Non che Dio voglia che siamo pigri, ma che abbiamo fiducia nella sua provvidenza. Gli uccelli fanno il loro lavoro (cercano cibo), ma non sono presi dalla preoccupazione. Gesù insegna che la preoccupazione è inutile—non aggiunge neppure un cubito alla nostra statura. Poi parla dei gigli: crescono nella loro bellezza naturale, senza sforzi, e neppure Salomone in tutta la sua gloria poteva competere con essi.
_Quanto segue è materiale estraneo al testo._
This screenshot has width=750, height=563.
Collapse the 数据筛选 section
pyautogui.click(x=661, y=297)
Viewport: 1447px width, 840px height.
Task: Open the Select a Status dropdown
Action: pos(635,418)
Se Dio si prende cura dell’erba che domani sarà bruciata, non si prenderà cura di noi, più importanti? L’insegnamento culmina: “Cercate piuttosto il regno di Dio e la sua giustizia, e tutte queste cose vi saranno date in aggiunta”.

Non è una promessa di ricchezza materiale, ma di sicurezza spirituale: quando mettiamo Dio al primo posto, le altre cose trovano il loro posto. E il comando finale: “Non preoccupatevi del domani, perché il domani si preoccuperà di sé stesso. A ciascun giorno basta la sua pena”. Vivere il presente con consapevolezza, affidando il futuro a Dio.